Please see the companion article treating patients with pain after knee replacement surgery on our site.

For women and older patients, the chances of a successful knee replacement are lower

In a study out of London, researchers sought to uncover various predictors of a successful (or unsuccessful) outcome in a total knee replacement . Looking at 1,991 total knee replacement patients over a three-year period, they discovered various predictors of poor outcomes. Among the findings were that females and older people had worse functional outcomes following the replacement surgery.

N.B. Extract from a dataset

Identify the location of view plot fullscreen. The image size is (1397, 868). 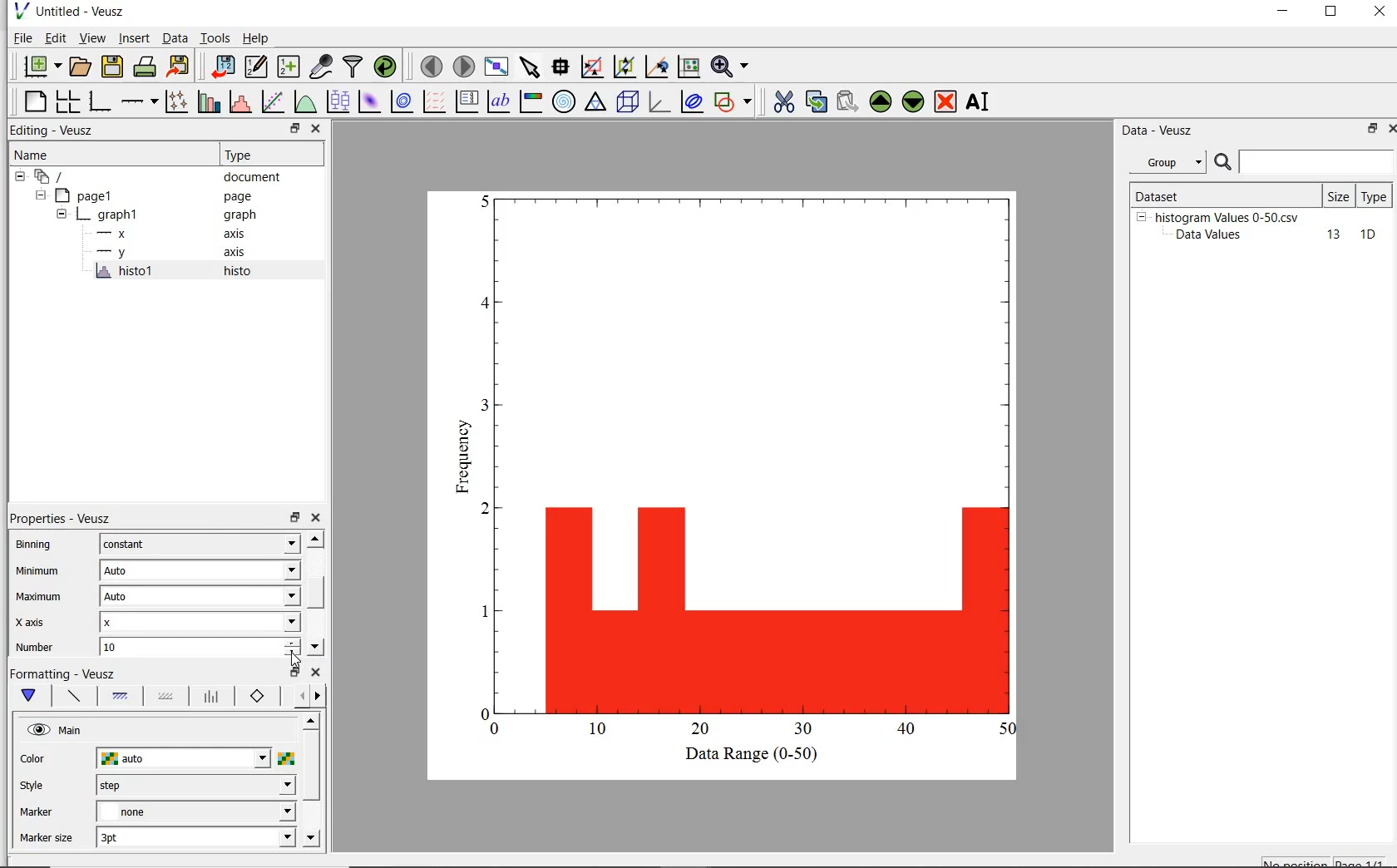
(497, 65).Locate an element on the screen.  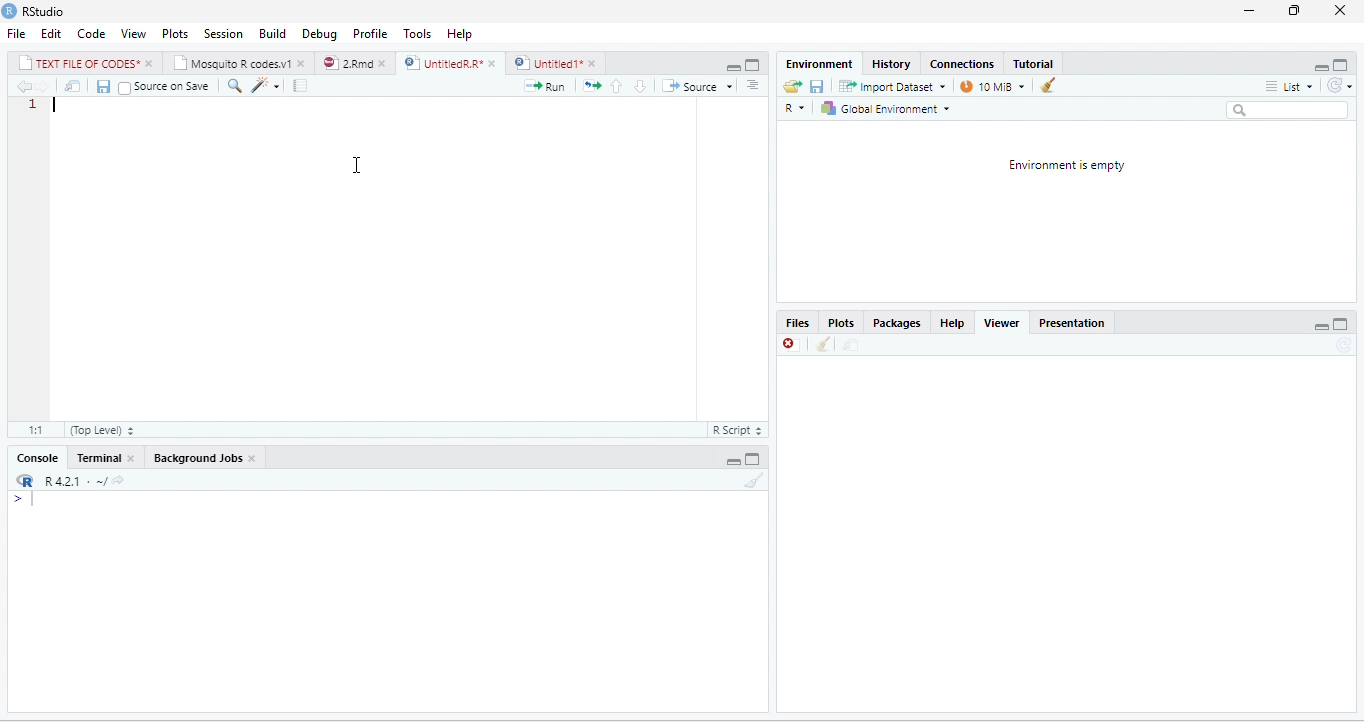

While women should take this information into account, any Prolotherapist would argue that all knee osteoarthritis patients should seek a second opinion from a Prolotherapist to see if they can avoid surgery and its potential adverse outcomes.

At Caring Medical and Rehabilitation Services, (CMRS), we have found and shown in research that Prolotherapy is effective for curing knee pain.

Knee replacement given to patients with low back and hip pain

In a recent study, investigators advised doctors that they must recognize hip disease before giving a recommendation for back and knee surgery because doctors may be performing the wrong procedures. Writing in the medical journal Modern Rheumatology, they say: “We suggest that rheumatologists be aware of hip disease masquerading as knee pain or low back pain.”10

They noted various ways hip pain distributes itself:

Distribution of pain originating in the hip was:

  • 89 % to the groin
  • 38 % to the buttock
  • 33 % to the anterior thigh
  • 29 % to the knee
  • 27 % to the greater trochanter
  • 17 % to the low back
  • 8 % to the lower leg

In the case of chronic joint pain, a thorough examination is imperative in identifying the correct diagnosis. That sounds like common sense, but the sad truth is that the source of pain is often missed. Let’s take a look at some recent research.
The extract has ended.